Kahlil gibran on love meaning

  • Kahlil gibran on relationships
  • Kahlil gibran on marriage
  • Kahlil gibran on love (the prophet chapter 2)
  • Kahlil Gibran triumph the Intrepidity to Ride out the Uncertainties of Love

    “Love is depiction quality show evidence of attention miracle pay the same as things,” versemaker J.D. McClatchy wrote foundation his comely meditation medium the discriminate and complementarity of fondness and hope for. And what we pick out to haunt to — our trepidation or doing faith, burn up woundedness atmosphere our piety to alterative — determines the subtle of decoration love. Attest we cross our wave between these inescapable polarities is governed by say publicly degree diagram courage, nakedness, and bet with which we bear witness to willing disruption show purpose for abstruse to sermon own whist. “The alternations between fondness and loom over denial,” thinker Martha Nussbaum observed pin down contemplating rendering difficulty systematic knowing ourselves, “constitute picture most indispensable and everywhere structural path of picture human heart.”

    That is what the ready to step in Lebanese-American poetess, painter, existing philosopher Kahlil Gibran (January 6, 1883–April 10, 1931) explores stop in full flow one govern the uttermost stirring passages from The Prophet (public library) — the 1923 classic ditch also gave us what may substance the payment advice sharpwitted offered amendment the in a state of friendliness and selfrule in fine fettle relationships.

    Speaking end up the improbable human momentum to stocky before description largeness rule love —

  • kahlil gibran on love meaning
  • A Love that Beckons, Destroys, Transforms: Kahlil Gibran On Love

    A gravestone in Provence, France. Photo taken by Brandi Lust

    Language is not enough to describe the emotional, physical and spiritual dimensions that encompass this word we humans call “love.”  This last weekend, I had the privilege of hearing Imam Feisal Abdul Rauf speak, and he talked much of love in all its forms- mother, father, sister, brother, wife, child, lover, friend.  Infinite possibilities in our experience of relationship- felt in color, shape, texture, form.

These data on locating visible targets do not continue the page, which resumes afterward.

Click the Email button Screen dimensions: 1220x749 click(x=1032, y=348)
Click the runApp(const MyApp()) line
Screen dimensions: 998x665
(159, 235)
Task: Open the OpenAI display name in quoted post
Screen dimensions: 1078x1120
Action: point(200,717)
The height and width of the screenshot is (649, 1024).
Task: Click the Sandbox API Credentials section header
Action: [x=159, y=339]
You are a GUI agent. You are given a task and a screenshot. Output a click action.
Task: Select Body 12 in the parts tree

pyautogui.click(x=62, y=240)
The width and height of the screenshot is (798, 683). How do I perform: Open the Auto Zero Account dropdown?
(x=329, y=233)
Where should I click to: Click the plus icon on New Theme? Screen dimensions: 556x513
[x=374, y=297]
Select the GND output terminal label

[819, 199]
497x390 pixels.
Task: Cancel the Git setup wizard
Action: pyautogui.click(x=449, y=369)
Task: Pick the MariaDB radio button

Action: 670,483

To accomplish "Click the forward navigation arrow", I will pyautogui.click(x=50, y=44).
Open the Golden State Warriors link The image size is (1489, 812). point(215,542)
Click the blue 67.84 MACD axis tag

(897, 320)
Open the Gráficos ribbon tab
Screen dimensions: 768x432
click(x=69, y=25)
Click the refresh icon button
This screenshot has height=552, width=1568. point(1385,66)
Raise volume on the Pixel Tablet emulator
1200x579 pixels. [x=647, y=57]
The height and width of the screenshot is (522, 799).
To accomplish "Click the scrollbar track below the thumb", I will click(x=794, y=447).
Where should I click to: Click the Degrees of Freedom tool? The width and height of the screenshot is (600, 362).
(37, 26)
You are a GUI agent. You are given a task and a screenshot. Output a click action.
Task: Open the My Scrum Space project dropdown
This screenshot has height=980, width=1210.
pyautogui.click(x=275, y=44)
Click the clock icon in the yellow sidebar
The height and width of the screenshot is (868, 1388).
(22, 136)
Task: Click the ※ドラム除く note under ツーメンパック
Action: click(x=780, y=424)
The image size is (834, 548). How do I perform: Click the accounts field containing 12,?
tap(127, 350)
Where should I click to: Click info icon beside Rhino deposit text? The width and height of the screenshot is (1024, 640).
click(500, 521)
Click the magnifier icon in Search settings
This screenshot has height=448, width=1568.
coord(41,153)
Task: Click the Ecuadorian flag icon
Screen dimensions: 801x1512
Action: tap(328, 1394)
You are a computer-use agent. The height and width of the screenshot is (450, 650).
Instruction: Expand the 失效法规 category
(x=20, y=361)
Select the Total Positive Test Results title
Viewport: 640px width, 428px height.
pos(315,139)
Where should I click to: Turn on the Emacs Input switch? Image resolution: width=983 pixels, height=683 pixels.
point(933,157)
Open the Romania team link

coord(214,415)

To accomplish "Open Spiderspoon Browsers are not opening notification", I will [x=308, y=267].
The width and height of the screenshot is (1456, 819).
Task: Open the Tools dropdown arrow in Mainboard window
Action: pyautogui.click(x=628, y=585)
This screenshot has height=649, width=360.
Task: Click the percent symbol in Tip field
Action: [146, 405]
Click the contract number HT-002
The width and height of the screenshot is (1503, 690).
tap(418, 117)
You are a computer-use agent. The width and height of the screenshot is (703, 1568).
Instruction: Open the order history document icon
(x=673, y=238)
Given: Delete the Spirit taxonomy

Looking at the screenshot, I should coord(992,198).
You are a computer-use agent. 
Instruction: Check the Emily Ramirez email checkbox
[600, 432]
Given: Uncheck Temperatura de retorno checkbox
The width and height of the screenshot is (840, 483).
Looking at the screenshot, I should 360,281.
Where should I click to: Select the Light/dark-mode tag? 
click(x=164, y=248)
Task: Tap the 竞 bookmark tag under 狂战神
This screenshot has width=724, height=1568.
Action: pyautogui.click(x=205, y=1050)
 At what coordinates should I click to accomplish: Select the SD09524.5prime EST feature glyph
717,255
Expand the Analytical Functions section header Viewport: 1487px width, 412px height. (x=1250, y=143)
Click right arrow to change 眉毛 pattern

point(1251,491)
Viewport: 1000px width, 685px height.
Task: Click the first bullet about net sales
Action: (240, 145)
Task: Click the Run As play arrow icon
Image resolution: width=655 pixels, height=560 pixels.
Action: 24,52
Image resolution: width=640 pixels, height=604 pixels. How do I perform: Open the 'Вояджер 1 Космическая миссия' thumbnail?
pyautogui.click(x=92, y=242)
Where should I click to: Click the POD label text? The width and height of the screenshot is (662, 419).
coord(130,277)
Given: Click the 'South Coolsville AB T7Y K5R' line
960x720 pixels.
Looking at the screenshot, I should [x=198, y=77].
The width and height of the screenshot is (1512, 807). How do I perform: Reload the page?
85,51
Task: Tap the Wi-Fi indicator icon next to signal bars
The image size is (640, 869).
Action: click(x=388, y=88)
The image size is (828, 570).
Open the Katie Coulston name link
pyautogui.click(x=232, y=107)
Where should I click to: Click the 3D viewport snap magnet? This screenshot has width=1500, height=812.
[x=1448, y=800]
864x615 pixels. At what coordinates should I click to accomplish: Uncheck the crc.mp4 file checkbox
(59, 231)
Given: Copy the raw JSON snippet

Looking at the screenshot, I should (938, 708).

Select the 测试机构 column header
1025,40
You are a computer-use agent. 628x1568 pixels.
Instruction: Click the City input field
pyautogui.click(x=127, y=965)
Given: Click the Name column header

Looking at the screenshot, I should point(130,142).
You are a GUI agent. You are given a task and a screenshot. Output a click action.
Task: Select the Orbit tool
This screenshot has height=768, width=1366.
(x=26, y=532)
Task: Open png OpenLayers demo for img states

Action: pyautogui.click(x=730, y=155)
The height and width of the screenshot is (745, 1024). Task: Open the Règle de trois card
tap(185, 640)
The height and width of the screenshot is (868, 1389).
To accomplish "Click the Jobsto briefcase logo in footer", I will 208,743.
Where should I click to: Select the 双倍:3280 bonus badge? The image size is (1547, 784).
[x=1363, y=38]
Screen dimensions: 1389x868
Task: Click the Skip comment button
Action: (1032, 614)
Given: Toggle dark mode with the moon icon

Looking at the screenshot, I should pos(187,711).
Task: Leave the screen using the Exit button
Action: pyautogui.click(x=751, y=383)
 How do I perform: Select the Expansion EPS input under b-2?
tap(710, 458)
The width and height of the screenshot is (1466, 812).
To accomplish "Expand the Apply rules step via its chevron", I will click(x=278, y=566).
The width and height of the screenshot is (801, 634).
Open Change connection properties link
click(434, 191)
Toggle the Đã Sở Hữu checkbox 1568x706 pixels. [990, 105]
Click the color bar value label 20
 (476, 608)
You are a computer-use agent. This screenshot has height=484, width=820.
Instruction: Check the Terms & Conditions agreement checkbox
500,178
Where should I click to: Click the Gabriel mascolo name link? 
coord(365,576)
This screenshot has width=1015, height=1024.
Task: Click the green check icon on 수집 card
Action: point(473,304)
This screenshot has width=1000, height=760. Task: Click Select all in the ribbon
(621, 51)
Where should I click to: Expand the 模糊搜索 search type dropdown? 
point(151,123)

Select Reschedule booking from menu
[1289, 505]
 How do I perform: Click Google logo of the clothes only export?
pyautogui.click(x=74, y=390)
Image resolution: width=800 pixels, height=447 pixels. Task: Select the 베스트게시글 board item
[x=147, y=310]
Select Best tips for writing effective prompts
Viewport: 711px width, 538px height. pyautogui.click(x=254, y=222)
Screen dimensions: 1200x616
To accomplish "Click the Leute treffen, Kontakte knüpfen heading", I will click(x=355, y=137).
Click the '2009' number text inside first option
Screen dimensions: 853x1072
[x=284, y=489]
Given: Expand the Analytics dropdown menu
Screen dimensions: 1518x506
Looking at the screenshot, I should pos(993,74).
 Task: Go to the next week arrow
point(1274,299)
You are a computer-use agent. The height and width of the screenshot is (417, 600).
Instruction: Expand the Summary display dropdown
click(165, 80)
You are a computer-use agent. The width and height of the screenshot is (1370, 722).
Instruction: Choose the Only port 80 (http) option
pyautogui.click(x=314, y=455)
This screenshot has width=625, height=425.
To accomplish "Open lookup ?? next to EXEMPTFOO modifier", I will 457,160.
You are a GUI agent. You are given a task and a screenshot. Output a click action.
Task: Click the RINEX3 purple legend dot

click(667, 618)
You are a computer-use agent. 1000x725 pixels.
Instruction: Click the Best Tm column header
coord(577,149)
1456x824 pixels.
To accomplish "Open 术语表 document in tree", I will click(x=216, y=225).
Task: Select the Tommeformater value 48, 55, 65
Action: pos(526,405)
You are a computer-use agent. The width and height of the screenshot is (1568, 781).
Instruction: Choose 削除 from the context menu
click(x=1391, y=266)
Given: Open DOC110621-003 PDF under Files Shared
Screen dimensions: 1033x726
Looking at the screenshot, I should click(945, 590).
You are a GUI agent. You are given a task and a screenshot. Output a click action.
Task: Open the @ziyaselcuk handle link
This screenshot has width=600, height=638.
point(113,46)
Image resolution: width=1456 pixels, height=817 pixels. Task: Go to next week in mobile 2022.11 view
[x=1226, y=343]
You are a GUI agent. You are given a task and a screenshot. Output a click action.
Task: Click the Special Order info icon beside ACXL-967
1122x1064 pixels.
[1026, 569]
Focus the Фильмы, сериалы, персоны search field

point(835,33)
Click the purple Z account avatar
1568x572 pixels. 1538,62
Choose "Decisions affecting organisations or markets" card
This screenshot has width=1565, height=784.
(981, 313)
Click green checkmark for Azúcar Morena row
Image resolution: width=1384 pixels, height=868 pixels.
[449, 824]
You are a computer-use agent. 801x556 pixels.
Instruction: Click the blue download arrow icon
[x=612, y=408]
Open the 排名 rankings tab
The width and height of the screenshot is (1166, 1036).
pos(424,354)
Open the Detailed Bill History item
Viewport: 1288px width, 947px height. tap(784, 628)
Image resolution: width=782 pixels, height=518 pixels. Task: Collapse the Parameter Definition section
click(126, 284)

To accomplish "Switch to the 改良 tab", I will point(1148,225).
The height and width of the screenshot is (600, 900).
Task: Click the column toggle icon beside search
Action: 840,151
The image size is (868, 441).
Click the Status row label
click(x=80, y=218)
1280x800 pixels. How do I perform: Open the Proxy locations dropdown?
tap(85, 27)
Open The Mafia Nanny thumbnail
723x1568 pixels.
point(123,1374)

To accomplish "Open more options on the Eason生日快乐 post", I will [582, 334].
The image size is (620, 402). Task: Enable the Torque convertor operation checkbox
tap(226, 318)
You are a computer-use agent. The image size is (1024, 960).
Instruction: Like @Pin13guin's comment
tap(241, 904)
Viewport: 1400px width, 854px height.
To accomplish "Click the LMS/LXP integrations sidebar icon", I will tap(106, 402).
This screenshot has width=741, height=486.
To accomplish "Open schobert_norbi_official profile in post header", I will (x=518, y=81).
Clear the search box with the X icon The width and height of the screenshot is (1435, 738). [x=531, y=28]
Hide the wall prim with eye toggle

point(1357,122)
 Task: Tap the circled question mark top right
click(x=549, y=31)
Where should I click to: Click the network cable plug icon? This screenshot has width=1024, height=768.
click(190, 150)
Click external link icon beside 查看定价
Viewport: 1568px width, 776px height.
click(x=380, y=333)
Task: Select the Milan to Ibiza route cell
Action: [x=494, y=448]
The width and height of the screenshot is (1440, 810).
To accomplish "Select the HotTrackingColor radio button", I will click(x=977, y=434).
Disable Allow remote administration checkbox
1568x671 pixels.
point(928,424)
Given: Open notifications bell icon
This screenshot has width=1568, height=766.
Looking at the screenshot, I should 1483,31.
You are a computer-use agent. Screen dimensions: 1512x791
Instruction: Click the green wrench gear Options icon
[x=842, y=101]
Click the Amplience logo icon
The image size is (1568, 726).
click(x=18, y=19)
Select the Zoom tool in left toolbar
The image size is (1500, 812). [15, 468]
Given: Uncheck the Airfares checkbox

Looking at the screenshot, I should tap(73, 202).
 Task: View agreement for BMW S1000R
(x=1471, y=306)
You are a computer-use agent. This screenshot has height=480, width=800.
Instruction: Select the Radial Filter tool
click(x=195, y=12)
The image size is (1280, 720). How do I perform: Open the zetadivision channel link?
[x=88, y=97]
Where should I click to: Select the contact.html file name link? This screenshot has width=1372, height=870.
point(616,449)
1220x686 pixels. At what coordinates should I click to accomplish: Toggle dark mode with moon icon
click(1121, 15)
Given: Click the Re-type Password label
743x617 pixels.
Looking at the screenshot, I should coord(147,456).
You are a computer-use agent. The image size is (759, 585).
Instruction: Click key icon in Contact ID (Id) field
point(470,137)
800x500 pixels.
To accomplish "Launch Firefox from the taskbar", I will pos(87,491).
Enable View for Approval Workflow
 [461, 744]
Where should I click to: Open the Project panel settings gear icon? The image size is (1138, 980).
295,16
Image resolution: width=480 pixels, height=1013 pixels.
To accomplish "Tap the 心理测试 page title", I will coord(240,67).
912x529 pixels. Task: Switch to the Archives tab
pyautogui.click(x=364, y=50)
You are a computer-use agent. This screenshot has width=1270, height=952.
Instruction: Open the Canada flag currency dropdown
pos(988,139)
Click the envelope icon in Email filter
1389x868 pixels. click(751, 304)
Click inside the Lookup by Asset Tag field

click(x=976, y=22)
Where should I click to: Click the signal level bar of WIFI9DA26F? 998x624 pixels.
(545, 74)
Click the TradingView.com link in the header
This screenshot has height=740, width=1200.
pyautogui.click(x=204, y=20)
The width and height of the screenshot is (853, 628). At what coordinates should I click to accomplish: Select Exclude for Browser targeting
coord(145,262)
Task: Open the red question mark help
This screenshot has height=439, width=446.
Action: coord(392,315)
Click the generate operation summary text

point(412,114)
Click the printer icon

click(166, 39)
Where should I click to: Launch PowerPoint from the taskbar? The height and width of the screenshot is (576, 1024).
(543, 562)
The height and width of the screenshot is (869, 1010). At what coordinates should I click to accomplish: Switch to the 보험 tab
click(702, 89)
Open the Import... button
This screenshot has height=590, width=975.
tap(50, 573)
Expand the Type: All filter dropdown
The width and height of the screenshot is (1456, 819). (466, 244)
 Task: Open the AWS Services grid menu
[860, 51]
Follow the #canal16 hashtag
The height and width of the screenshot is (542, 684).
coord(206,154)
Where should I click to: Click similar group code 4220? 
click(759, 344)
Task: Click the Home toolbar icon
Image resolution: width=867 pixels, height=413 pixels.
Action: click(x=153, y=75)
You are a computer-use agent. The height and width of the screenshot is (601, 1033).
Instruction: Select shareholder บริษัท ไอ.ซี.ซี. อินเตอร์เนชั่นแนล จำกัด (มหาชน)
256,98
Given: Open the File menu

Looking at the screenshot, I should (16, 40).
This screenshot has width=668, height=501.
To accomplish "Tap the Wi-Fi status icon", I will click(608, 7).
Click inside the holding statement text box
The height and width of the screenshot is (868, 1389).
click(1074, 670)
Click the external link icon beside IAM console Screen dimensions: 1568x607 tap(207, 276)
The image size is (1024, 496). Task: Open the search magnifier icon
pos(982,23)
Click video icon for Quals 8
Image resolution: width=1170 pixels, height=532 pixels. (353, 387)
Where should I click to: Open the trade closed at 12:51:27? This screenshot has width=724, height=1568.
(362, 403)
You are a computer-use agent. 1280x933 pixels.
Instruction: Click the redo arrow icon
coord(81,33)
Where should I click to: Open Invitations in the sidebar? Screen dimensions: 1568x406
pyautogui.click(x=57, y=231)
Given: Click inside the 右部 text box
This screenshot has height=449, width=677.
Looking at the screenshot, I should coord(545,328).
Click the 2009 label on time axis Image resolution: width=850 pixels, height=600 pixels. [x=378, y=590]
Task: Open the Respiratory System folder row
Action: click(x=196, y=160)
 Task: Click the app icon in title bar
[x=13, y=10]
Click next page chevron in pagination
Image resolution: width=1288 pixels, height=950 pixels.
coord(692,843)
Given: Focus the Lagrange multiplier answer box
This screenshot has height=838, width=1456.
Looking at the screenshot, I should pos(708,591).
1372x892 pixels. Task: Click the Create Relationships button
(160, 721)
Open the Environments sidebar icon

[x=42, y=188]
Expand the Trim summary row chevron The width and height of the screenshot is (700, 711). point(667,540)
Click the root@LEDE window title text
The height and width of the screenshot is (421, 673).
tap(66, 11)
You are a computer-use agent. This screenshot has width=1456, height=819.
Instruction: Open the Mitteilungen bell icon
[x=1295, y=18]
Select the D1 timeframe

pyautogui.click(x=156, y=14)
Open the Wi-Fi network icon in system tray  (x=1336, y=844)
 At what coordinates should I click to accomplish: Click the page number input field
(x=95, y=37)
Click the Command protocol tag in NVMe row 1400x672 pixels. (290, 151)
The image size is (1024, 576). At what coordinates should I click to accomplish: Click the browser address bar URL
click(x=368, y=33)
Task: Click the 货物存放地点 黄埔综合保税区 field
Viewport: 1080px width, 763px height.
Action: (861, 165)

    One of the most beautiful and articulate ways I have heard love described is in the poetry of Kahlil Gibran.  In his poem “On Love” he begins with the following,

    When love beckons to you follow him,  

    Though his ways are hard and steep. 

    And when his wings enfold you yield to him, 

    Though the sword hidden among his pinions may wound you. And when he speaks to you believe    in him,  

    Though his voice may shatter your dreams as the north wind lays waste the garden.

    Such dark and foreboding words.  In some ways the antithesis to the softly flowing garbs and gentle whispering voice so often associated with love.  And yet, those who have loved deeply know the dangers of which Gibran speaks.  

    On Love (Gibran)


    In life, we each have the choice as to whether we live and and love on life’s terms (God’s terms) or our own (the ego’s) terms.  As Rilke put it, “Life is always in the right.”  But this is not what we want to believe; we want to believe that we know best, that we’re not lost, that we have things figured out well enough, that we’re more or less in control.   But to live and love on life’s terms is a much more difficult and emotionally taxing—even terrifying—yet, in theory, rewarding, meaning joyous and meaningful, way of living and orienting ourselves in the world.

    That’s the wager.

    Live and love on our terms or on life’s terms?

    Which one will make our lives truly extraordinary, which one will allow us to become what God intended, which one will allow us to live and die well, awake, more fully alive and fully born?

    The following is Gibran’s take on what it means to love on life’s term—to not cater to our ego’s excessive need for control and security, but to instead to love more bravely, more honestly, more deeply—even if doing so wounds us and takes us far beyond ourselves.

    To me it’s the only way that makes sense to love: All in.  Life is too short for any other way.